_TEXTO PROPORCIONADO_:
━━━━━━

San Pablo es, por antonomasia, el apóstol de las «Gentes». Las «gentes» o las «naciones» es una de las nociones más interesantes y «transversales» de la Biblia. La recorre desde el principio hasta el fin, desde el Génesis hasta el Apocalipsis.

En parte, es un término que sirve para distinguir al pueblo elegido de todos los demás. Israel es el pueblo elegido por Dios entre las naciones. El pueblo que Dios ha hecho suyo. De esta manera son «gentiles» o «paganos» aquellos que no han tenido la suerte de recibir la revelación divina. Pertenecen a otras naciones, pero no a la que Dios ha elegido. Y esto podía dar lugar, y a veces daba, a un cierto orgullo más o menos racial. Pero no es ese el verdadero sentido de la distinción.

La vocación de Israel no es sólo la de distinguirse de los demás pueblos o etnias, y no contaminarse. Sino también y principalmente la de servir de referencia y camino de salvación para las demás naciones. Hay aquí un designio salvador de Dios que, como recuerda san Pablo, «quiere que todos los hombres se salven y lleguen al conocimiento pleno de la verdad» (1 Tm 2,4).

Los primeros capítulos del Génesis destacan que todas las naciones y pueblos en que se dividen los hombres tienen su origen en el único Dios, que ha creado al primer hombre (cfr Gn 5 9 y 10). Y, en medio de las diatribas contra las naciones enemigas, los profetas de Israel señalan que esas naciones están destinadas a orientarse finalmente hacia la ciudad santa, Jerusalén, y a rendir culto al verdadero Dios (Is 60,4, Tb 13,14). Los evangelios sinópticos encuentran un inicio de cumplimiento de esta promesa en la adoración de los Magos.

Cuando Israel reflexiona sobre su misión espiritual en el mundo, recuerda las palabras con que dio comienzo la Alianza. El libro del Génesis empieza la historia de Abraham, contando su vocación y la Alianza con Dios. Y como parte de las promesas de Dios se añade: «Por ti se bendecirán todos los linajes de la tierra» (Gn 12,3). Aunque en la interpretación literal del pasaje, caben varias opciones, la tradición de Israel entenderá que todos los linajes, todas las etnias, las naciones o los pueblos no sólo se alegrarán por la bendición que recibe Abrahán sino que también participarán en ella. A través de Israel llegará la bendición de Dios a todas las naciones.

El texto tiene profundos ecos en todo el Antiguo Testamento (Gn 18,18; 22,18; 26,4; 28,14; Jr 4,2; Si 44,21), y configura la misión histórica de Israel. Después, se prolonga hasta llegar al Nuevo. El anciano Simeón ve su cumplimiento al tener en los brazos a Jesucristo niño, con apenas cuarenta días: «Han visto mis ojos tu salvación, la que has preparado a la vista de todos los pueblos, luz para iluminar a las gentes y gloria de tu pueblo Israel» (Lc 2, 30.32). Aquel niño era y es, la gloria del Israel elegido por Dios y la luz de las gentes, de todos los pueblos, convocados a adorar al verdadero Dios, según las promesas de Dios.

━━━━━━

_INFORMACIÓN PROPORCIONADA_:

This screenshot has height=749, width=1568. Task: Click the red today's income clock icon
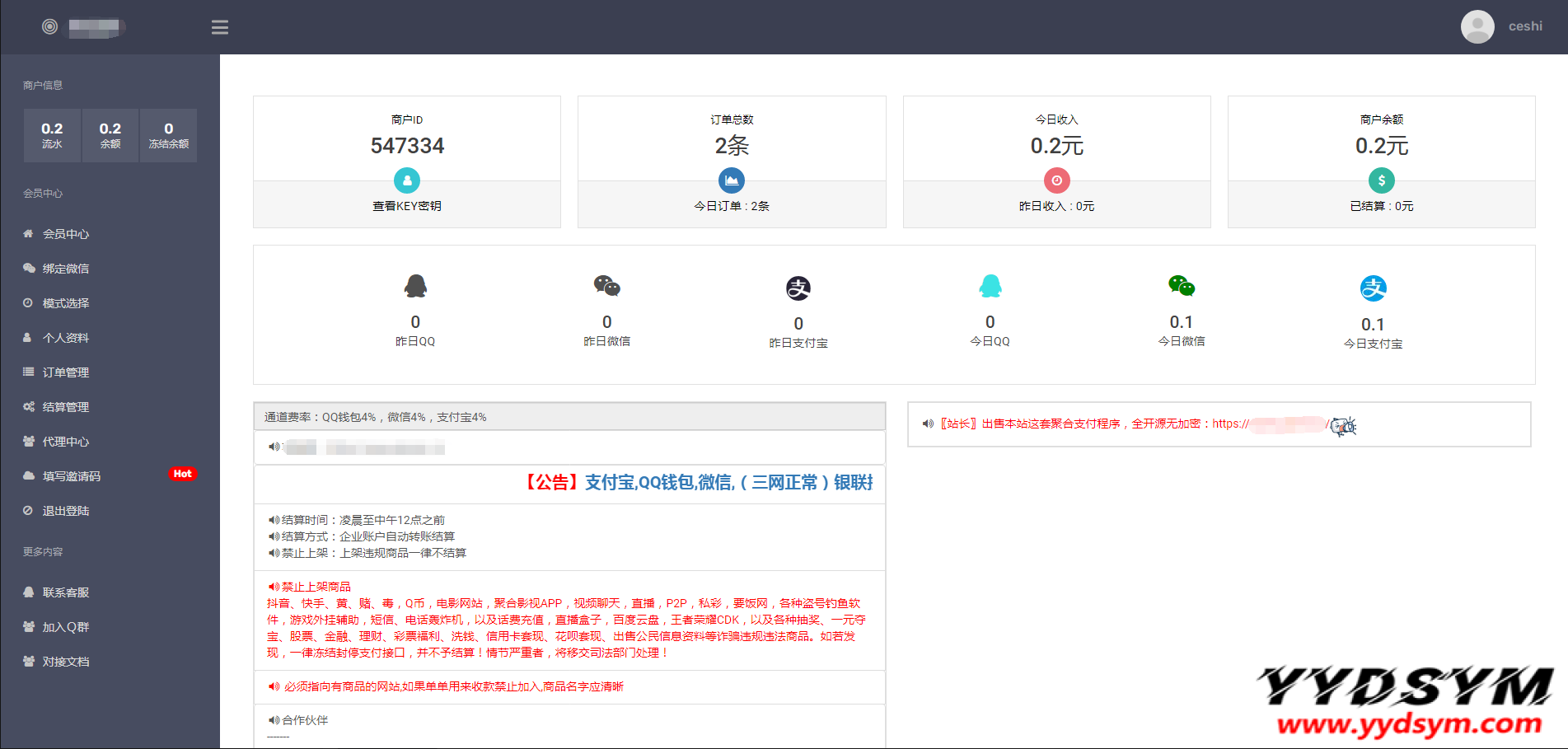[x=1056, y=180]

━━━━━━

_TRABAJO PENDIENTE_:
A) Resume en dos oraciones el texto sobre las naciones en la Biblia.
B) Redacta una continuación del texto sobre las naciones en la Biblia a partir de su última oración.

_RESPUESTAS APORTADAS_:
A) La noción de «gentes» o «naciones» recorre la Biblia de principio a fin y distingue a Israel, pueblo elegido por Dios, de los demás pueblos, aunque su vocación principal es servirles de referencia y camino de salvación. Esta misión arranca de la promesa a Abrahán de que por él se bendecirían todos los linajes de la tierra, resuena en todo el Antiguo Testamento y se prolonga hasta el Nuevo, donde Simeón ve su cumplimiento en Jesucristo niño, luz de las gentes y gloria de Israel.

B)
3.2.- El Apóstol de los gentiles.-

Sobre este rico trasfondo, que recorre la entera historia de la salvación, se entiende mejor la vocación y misión de san Pablo, como «Apóstol de las Gentes». La evangelización de los gentiles o no judíos estaba ya prevista en el mismo mandamiento de Cristo: «Id, pues, y haced discípulos a todas las gentes bautizándolas en el nombre del Padre y del Hijo y del Espíritu Santo, y enseñándoles a guardar todo lo que yo os he mandado» (Mt 28,19).

Y está anticipada simbólicamente en la conversión del centurión Cornelio (cfr. Hch 10), que ocupa un lugar tan significativo en los Hechos de los Apóstoles que se cuenta por triplicado. Para que a nadie quede duda de que se trata de un querer divino. Pedro declara: «verdaderamente comprendo que Dios no hace acepción de personas, sino que en cualquier nación el que le tema y practica la justicia le es grato» (Hch 10, 34). Y los demás discípulos se asombran «al ver que el don del Espíritu Santo había sido derramado también sobre los gentiles» (Hch 10, 45). Todos supieron así que «también los gentiles habían aceptado la palabra de Dios». Y «se tranquilizaron y glorificaron a Dios diciendo: así pues también a los gentiles les ha dado Dios la conversión que lleva a la vida» (Hch 11,18).

Estaba claro: el Evangelio es una bendición para todas las gentes, para todas las etnias, para todas las naciones, para todas las culturas y para todas las especificaciones en que puede dividirse la especie humana. Nadie queda excluido en la voluntad divina que «quiere que todos los hombres se salven» (1 Tm 2,4). Esa es la voluntad de Dios. Pero Dios quiere necesitar quien lleve su mensaje salvador a los oídos de los hombres. «Todo el que invoque el Nombre del Señor se salvará» -dice san Pablo-: «Pero ¿cómo invocarán a aquel en quien no han creído? ¿cómo creerán en aquel a quien no han oído? ¿Cómo oirán sin que se les predique? Y ¿Cómo predicarán si no son enviados? Como dice la Escritura, ¡Cuán hermosos los pies de los que anuncian el Bien!» (Rm 10, 13-17; Is 52,7).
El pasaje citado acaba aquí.